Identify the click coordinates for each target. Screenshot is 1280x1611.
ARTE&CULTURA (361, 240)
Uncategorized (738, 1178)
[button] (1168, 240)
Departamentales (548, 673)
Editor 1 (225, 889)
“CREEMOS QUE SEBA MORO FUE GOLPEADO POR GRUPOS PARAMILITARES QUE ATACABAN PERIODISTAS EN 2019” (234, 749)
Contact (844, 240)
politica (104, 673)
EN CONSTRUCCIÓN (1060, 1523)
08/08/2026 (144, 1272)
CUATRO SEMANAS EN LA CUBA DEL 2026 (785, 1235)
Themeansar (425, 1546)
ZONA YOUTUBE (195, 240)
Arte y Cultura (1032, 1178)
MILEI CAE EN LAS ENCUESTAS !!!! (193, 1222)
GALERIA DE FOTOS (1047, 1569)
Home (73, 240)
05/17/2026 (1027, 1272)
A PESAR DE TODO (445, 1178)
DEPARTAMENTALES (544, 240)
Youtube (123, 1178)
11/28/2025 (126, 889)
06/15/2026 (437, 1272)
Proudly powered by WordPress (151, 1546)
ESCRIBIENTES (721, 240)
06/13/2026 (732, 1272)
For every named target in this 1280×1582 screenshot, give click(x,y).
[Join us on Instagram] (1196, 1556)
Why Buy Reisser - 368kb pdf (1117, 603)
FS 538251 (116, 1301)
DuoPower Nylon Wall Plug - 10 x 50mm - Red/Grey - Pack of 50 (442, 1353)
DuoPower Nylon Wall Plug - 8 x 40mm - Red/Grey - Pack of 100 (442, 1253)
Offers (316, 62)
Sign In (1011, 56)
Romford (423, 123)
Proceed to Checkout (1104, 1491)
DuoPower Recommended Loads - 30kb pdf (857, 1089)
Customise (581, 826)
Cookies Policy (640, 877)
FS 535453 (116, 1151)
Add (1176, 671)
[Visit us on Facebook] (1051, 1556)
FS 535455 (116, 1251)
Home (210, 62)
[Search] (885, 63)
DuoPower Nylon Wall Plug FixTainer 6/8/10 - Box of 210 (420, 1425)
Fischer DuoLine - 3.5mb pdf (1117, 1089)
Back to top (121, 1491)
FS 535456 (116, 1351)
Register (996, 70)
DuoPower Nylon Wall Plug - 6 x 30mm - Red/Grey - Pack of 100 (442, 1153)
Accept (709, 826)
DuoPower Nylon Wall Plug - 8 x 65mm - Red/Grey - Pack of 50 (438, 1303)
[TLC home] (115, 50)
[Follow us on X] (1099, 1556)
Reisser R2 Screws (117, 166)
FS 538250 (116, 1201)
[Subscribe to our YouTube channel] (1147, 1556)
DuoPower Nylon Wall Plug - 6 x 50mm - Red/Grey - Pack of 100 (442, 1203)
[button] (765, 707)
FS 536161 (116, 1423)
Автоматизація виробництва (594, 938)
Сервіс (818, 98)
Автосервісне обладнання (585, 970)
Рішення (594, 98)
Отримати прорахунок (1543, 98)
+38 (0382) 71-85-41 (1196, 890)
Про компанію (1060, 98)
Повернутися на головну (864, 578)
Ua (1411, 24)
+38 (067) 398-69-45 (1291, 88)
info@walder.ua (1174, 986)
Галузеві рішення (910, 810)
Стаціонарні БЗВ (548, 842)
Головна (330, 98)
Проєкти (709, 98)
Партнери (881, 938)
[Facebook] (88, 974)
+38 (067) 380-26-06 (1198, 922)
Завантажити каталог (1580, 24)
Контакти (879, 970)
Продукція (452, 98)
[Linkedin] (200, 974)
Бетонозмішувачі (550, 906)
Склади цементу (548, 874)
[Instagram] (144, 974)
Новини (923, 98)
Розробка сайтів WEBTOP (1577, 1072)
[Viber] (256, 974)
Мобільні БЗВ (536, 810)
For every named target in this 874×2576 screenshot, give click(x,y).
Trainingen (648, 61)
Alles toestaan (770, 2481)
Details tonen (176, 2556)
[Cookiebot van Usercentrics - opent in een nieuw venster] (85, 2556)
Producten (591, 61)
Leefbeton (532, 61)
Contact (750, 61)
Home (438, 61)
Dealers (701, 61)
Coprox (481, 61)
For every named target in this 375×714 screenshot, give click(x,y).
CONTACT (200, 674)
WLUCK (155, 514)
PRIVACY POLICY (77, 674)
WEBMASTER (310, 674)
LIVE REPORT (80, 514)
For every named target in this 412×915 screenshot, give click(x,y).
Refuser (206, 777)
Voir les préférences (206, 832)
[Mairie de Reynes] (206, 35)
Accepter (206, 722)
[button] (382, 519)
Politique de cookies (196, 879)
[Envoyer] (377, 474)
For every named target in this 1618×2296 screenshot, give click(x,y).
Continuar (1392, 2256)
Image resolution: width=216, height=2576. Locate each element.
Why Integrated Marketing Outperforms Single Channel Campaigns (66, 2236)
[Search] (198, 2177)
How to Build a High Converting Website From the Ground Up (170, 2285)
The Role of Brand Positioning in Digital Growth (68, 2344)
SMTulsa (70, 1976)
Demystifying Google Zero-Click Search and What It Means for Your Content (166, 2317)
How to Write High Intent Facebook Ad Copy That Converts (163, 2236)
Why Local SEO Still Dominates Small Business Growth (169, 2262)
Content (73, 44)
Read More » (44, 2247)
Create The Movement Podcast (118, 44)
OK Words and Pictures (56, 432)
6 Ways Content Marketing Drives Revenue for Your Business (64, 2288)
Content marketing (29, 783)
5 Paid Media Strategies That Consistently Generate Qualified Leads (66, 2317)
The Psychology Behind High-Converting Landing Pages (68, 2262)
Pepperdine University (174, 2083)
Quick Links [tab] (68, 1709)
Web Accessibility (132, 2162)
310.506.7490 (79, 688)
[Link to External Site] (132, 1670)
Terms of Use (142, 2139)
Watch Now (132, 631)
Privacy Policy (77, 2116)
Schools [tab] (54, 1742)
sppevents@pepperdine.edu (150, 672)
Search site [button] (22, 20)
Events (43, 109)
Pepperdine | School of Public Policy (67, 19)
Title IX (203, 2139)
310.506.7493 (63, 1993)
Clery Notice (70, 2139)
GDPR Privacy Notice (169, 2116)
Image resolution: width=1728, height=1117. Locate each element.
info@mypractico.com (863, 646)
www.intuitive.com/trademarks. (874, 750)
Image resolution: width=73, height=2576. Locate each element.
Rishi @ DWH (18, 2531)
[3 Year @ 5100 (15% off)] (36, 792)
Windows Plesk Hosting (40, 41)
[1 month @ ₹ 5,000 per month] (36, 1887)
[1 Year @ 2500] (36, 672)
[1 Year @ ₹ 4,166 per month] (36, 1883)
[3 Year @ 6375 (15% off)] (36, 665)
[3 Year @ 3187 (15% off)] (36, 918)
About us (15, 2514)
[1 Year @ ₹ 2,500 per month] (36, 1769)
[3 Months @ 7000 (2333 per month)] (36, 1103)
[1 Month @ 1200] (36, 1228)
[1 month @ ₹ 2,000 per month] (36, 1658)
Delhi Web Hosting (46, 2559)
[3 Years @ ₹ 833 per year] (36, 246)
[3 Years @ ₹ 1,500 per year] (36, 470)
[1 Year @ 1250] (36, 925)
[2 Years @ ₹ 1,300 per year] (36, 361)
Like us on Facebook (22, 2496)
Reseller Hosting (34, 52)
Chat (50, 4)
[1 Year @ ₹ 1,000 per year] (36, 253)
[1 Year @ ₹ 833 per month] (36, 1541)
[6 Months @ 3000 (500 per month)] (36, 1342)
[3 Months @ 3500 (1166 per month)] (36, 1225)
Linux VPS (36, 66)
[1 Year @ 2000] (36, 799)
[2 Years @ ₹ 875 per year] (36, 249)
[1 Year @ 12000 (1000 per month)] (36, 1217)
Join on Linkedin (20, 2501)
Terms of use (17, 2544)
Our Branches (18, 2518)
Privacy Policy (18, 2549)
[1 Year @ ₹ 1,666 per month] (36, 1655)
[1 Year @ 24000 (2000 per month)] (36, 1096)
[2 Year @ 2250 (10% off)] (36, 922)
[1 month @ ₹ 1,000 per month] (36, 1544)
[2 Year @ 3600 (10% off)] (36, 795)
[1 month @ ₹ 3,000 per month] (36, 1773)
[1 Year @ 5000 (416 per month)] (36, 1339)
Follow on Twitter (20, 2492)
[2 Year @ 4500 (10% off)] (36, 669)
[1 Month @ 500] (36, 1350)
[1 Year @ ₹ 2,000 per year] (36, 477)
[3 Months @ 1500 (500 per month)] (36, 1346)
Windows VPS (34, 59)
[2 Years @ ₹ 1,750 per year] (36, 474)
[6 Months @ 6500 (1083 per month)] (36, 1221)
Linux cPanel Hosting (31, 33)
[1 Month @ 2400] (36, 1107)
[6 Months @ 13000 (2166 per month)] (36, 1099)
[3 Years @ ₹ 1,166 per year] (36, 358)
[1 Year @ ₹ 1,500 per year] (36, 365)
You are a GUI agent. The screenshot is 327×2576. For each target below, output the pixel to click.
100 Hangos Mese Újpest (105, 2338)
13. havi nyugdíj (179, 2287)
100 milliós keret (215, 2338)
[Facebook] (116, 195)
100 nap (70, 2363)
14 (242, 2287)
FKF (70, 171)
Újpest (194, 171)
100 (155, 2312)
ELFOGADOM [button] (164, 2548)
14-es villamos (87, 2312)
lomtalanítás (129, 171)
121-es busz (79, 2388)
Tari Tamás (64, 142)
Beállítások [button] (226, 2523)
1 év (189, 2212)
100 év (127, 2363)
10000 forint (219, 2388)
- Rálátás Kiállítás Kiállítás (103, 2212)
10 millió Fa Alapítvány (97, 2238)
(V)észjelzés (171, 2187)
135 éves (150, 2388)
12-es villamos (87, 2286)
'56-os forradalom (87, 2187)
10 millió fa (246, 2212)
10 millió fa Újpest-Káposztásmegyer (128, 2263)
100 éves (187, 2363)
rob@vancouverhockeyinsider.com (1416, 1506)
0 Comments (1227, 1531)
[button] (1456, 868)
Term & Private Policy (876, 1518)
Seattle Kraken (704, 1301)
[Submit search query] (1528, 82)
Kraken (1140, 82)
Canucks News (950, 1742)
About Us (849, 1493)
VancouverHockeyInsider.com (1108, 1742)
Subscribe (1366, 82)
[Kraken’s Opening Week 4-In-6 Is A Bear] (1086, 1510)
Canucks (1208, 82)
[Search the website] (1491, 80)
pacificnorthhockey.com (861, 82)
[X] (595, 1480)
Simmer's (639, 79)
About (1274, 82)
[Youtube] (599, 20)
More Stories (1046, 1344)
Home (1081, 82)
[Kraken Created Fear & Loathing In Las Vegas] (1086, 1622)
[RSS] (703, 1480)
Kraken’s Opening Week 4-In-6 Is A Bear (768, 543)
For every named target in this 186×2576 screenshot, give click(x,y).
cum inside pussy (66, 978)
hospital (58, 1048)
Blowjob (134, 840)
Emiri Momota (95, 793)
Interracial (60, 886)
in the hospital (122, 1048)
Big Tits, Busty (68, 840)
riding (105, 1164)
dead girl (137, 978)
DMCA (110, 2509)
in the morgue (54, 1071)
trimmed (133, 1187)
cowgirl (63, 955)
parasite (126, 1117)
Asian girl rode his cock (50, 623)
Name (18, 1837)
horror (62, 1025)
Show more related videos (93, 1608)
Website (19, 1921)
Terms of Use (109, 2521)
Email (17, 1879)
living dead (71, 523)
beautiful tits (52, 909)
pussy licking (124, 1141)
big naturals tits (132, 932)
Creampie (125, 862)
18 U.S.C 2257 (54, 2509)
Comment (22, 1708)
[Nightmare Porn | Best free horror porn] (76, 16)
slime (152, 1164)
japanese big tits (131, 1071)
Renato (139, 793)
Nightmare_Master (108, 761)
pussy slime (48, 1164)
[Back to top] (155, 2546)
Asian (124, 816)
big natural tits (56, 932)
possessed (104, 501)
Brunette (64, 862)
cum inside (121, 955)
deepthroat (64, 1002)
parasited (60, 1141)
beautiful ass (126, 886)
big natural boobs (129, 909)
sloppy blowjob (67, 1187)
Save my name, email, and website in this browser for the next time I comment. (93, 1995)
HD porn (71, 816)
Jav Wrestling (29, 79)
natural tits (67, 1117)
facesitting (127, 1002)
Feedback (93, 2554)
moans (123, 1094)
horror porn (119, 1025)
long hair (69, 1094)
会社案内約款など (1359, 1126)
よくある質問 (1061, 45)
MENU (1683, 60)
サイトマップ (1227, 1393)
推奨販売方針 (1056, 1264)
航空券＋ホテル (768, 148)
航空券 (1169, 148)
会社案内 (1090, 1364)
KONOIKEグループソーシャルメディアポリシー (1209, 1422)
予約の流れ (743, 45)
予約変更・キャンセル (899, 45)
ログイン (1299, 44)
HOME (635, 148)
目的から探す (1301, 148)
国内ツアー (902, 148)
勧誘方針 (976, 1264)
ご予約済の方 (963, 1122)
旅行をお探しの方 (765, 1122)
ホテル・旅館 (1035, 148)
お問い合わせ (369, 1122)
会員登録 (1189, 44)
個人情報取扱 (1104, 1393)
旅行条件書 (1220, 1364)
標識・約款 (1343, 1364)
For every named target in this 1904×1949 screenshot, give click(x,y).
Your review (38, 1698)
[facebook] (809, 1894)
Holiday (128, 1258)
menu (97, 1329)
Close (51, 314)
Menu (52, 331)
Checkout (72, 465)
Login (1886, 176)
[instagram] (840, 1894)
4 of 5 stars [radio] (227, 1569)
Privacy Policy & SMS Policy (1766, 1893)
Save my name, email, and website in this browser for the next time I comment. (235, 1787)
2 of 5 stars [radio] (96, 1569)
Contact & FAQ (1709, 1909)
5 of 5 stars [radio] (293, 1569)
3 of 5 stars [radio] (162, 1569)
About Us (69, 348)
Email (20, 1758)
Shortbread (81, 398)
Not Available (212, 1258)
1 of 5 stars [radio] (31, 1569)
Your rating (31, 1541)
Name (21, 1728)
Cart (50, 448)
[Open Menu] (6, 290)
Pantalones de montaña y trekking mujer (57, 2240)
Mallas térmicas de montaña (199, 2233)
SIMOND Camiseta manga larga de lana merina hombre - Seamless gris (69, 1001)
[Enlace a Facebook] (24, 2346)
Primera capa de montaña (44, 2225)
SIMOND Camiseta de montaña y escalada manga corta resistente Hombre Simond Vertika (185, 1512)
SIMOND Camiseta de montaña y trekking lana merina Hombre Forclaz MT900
------
Take the entries above and return only the lines from the one with "個人情報取扱 (1104, 1393)" to the one with "[Open Menu] (6, 290)", both included, unchanged.

## Output of the task:
個人情報取扱 (1104, 1393)
旅行条件書 (1220, 1364)
標識・約款 (1343, 1364)
For every named target in this 1904×1949 screenshot, give click(x,y).
Your review (38, 1698)
[facebook] (809, 1894)
Holiday (128, 1258)
menu (97, 1329)
Close (51, 314)
Menu (52, 331)
Checkout (72, 465)
Login (1886, 176)
[instagram] (840, 1894)
4 of 5 stars [radio] (227, 1569)
Privacy Policy & SMS Policy (1766, 1893)
Save my name, email, and website in this browser for the next time I comment. (235, 1787)
2 of 5 stars [radio] (96, 1569)
Contact & FAQ (1709, 1909)
5 of 5 stars [radio] (293, 1569)
3 of 5 stars [radio] (162, 1569)
About Us (69, 348)
Email (20, 1758)
Shortbread (81, 398)
Not Available (212, 1258)
1 of 5 stars [radio] (31, 1569)
Your rating (31, 1541)
Name (21, 1728)
Cart (50, 448)
[Open Menu] (6, 290)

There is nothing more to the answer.